## TEXT PASSAGE
>> Start
Thursday, January 6, 2011
In Ecclesiastes1:9-11, Solomon continues with his discourse on the "vanity" of life. He now focuses on how "there is nothing new under the sun." "Certainly there is happiness and satisfaction in new discoveries and inventions!" you say. Solomon differs. He plainly says, "Nope...there's nothing new." Others have had our experiences. Maybe not surrounded by the same circumstances, but the lessons, emotions, etc that accompany those circumstances are not new.
We pride ourselves on the newness and singularity of our experience. We derive our self-esteem from the fact that we are "different", our experience is CERTAINLY more involved, more painful, more exciting, more "you-name-it". But, if examined carefully, the lesson and emotions have all been experienced by others before us and will be experienced by others after us. So...why base our happiness and satisfaction on being "new" and "different"? when it will be shown that our strength, not only as a human race but particularly as the Body of Christ lies in our commonality of experience and our sharing together from it? We are NOT an "army of one"! In fact, I believe that our fleshly desire to "rise above the rest" puts us in a precarious position as it relates to temptation (I Pet. 5:9).
Since "there is nothing new under the sun," and since we "crave" newness amidst the routine, what shall we do? We are to look "above the sun" where God promises to "make all things new" (Rev. 21:5) It seems that God, who made us, understands us well. He has purposefully equipped us with a deep desire for "newness" that cannot be met here."What a cruel God!" you say. Oh no! "What a merciful God," I say. He who knows not only what is best for me, has also wired me in such a way that my continuously doomed search for satisfaction in the "new" here "under the sun," will eventually lead me to Him! Satisfied at last...
Tuesday, January 4, 2011
Some thoughts on Ecclesiastes 1:1-3...
*Solomon calls himself "the Preacher", as he writes Ecclesiastes. He had, until now, been"the Gatherer" of life and experiences, but now it's time to "show and tell." All of us, from the moment we are born, will begin our own "gathering of experiences" but for what purpose? A student gathers facts and information regarding a subject. He then looks for an outlet to "tell" others what he has found...so he writes a paper or gives a talk. So it is with us...life experiences have a way of pressing us to "tell" and so Solomon does here.
*Solomon also calls himself:
"son of David" - a godly heritage does not guarantee a godly walk and might even prove more "damning" to our own shameful souls.
"king of Jerusalem" - position, wealth and power do not guarantee a fulfilled life either, but might add the shame of failure to be a good example.
We must beware of what we put our trust and reliance on, for heritage, power, fame, etc...will become snares around our feet when devoid of a relationship with God Almighty.
*If, as Solomon states, "All is vanity," meaning the whole of it, the totality of it is a vapor...like a breath, then satisfaction and fulfillment must come from beyond this world. He had tried everything, he knew more than anyone else and yet this world proved to be unsubstantial...empty fodder devoid of true nutrition...vapor...
>> End
## OBJECTIVE 1
In the reflections on Ecclesiastes, take the part that opens with the words containing "We must beware" and closes with "of true nutrition...vapor...", and write it out again, swapping "vapor" for "mist".
## OBJECTIVE 2
Carry on the reflections on Ecclesiastes past their final sentence.

## RAW DATA
>> Start
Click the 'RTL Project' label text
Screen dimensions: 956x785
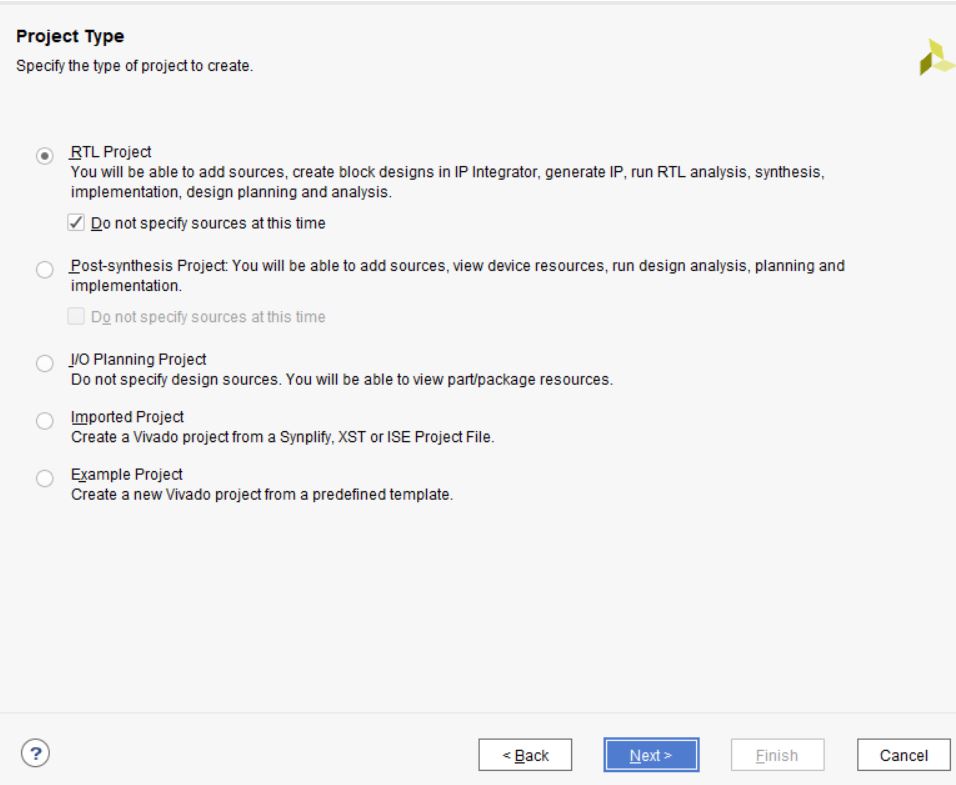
>> End
## EXPECTED OUTPUT 1
We must beware of what we put our trust and reliance on, for heritage, power, fame, etc...will become snares around our feet when devoid of a relationship with God Almighty.
*If, as Solomon states, "All is vanity," meaning the whole of it, the totality of it is a mist...like a breath, then satisfaction and fulfillment must come from beyond this world. He had tried everything, he knew more than anyone else and yet this world proved to be unsubstantial...empty fodder devoid of true nutrition...mist...

## EXPECTED OUTPUT 2
*In earlier times Solomon had said, "In all labor there is profit..." Prov. 14:23. As "profit" that will aid us in survival in this world, it is true. Now, years later, as he writes Ecclesiastes, Solomon says, "What does man gain by all the toil at which he toils under the sun?" Ecc. 1:3. Soul hunger cannot be satisfied with fleshly trifles. This world is full of fleshly trifles...true soul food and substance must be beyond it.
"If I find in myself a desire which no experience in this world can satisfy, the most probable explanation is that I was made for another world." C.S.Lewis
Monday, December 13, 2010
"At the king's command they quarried out great, costly stones in order to lay the foundation of the house with cut stones." I Kings 5:17
Studying I Kings... It is talking about Solomon's task of building the temple and how God not only granted him wisdom and wealth but also made a way for him to set about his task, by giving Solomon and Israel, "rest on every side and no adversaries or misfortunes."
The verse above caught my attention, among others...
Solomon, himself, ordered that "big, costly and cut stones" be used for the foundation of the temple.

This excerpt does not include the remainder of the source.